I bought one of these completely by chance a few weeks ago when completely by chance I found myself at the ‘London Graphics Centre’ in Covent Garden looking for some very specific art pencils for my daughter. The pen in question was as the post of this blog suggests was the Sport Skyline Fox.
I have a couple of these pens but the orange colour was very appealing. At £19.99 it wouldn’t break the bank either.
The ‘Sport’ is a very compact pen and for me unusable unless posted. Of course, this is essentially how it is meant to be used. Posted the pen is a good size, comfortable and easily used for longer writing sessions. You can buy a clip to attach to the pen but I have always kept mine without.

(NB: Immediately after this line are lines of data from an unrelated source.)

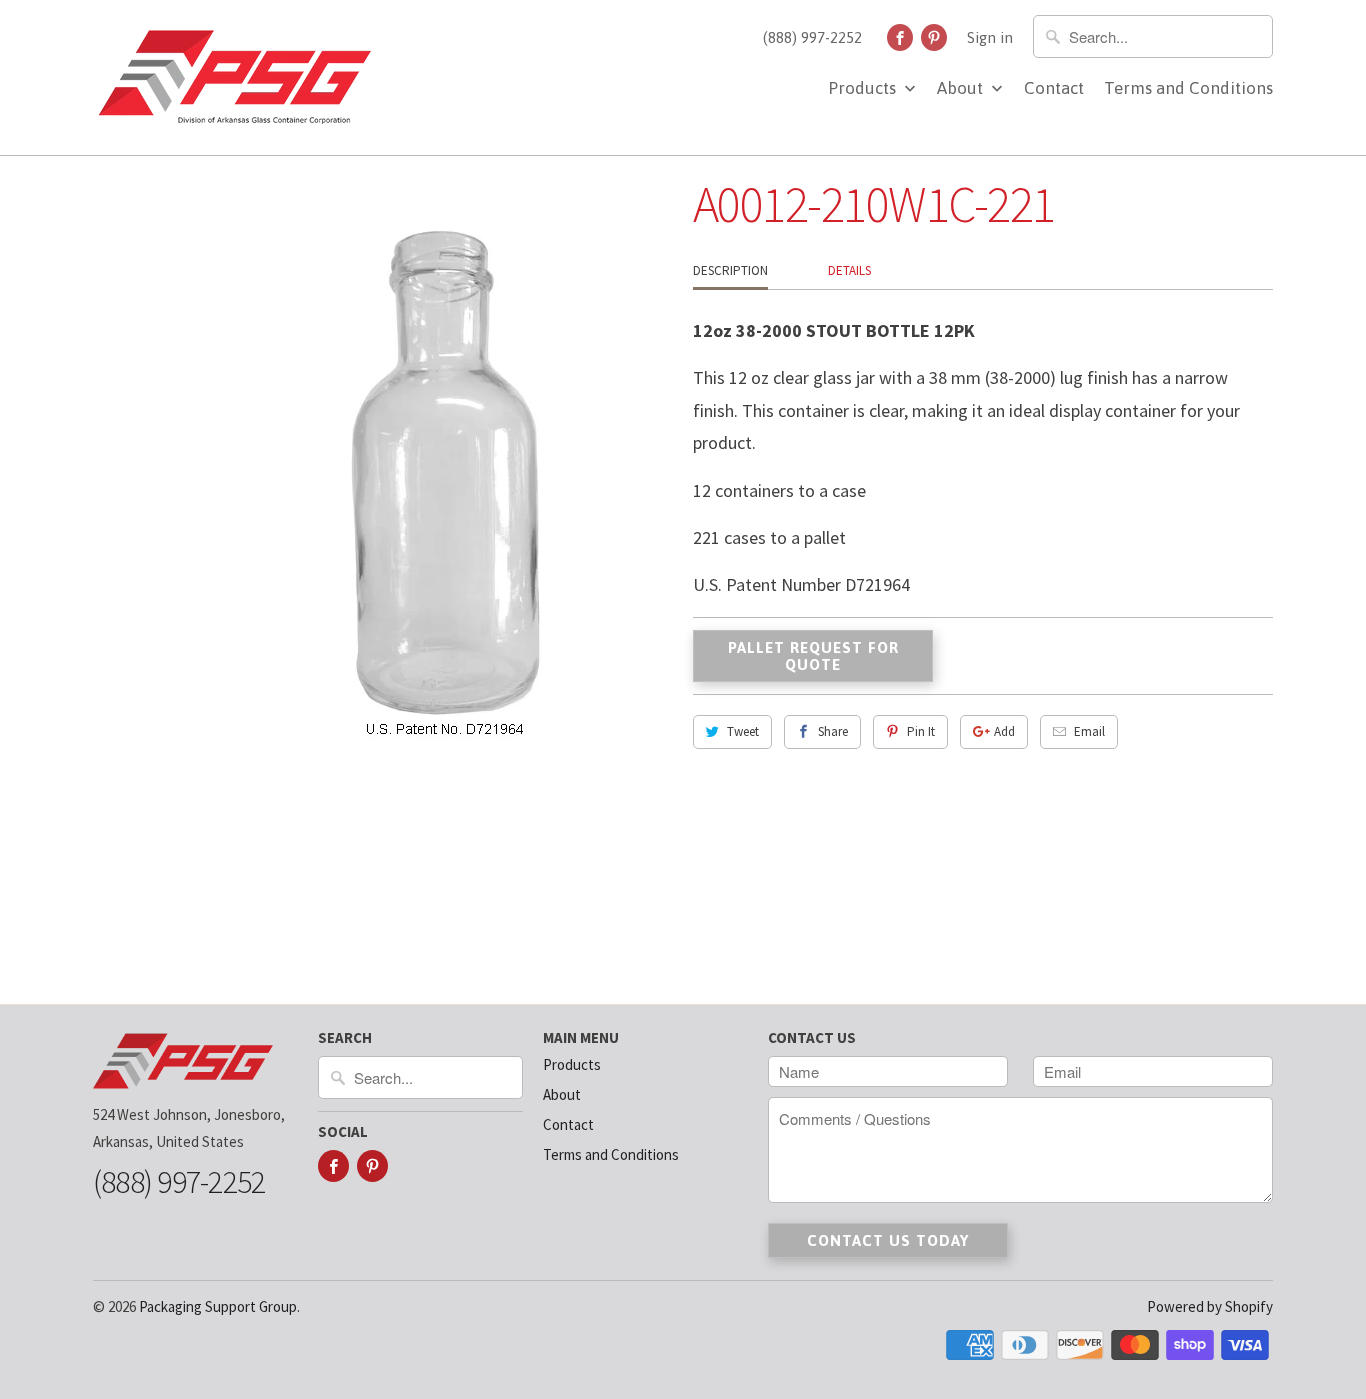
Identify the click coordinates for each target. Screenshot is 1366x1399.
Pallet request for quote (813, 656)
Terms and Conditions (1188, 88)
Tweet (743, 731)
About (962, 88)
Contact (1054, 88)
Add (1004, 731)
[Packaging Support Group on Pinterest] (934, 37)
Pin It (921, 731)
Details (849, 270)
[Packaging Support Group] (233, 77)
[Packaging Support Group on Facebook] (900, 37)
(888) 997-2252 (812, 37)
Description (730, 270)
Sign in (990, 37)
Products (864, 88)
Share (833, 731)
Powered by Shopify (1210, 1306)
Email (1089, 731)
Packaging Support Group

The ‘Sport’ range of pens are finished pretty well and very lightweight. There are no fancy resins or celluloids here, just coloured plastic. This for me is their great appeal. They can be carried very easily in just about any pocket, to the extent you forget they are there at all.
The nib I went for was a medium (the only grade they had when I bought it) and is produced by ‘Bock’ with Kaweco livery. Out of the box the pen wrote well with no hard starts, skips etc. It just worked. It is a fairly stiff nib and isn’t the wettest writer (although I know a few people who have worked on their nibs so that they are better in this regard). For its intended purpose of being a pen you carry around to take the odd note on the go, it scores very highly and I wouldn’t want firehose nib when using it in this way.
If you don’t like the nib the pen came with you can buy several different types swop them out very easily. Again this is something that won’t break the bank.
Being a small pen it can only take a standard short international ink cartridge, one of which is included. Of course this isn’t strictly true. For about £4 you can buy a simple little converter that allows you to use bottled ink. If you are buying any of theses pens I would strongly suggest you do. This converter works well and really does transform the pen providing much more scope for variety of ink and also the practicalities of cleaning the pen out.
There are some pretty serious fans of these pens out there. I mentioned earlier that there is a good range of affordable nib options. Some of the more enthusiastic fans of this range of pens, kit them out in 14K gold versions costing several times the amount of the pen itself.
I do like this pen a great deal. I have a white/cream version that I have owned for several years. It had been put through the mill and yet it is still around and writes well. This orange version will replace it. In fact Santa was very kind as I received a second one which I was very pleased about!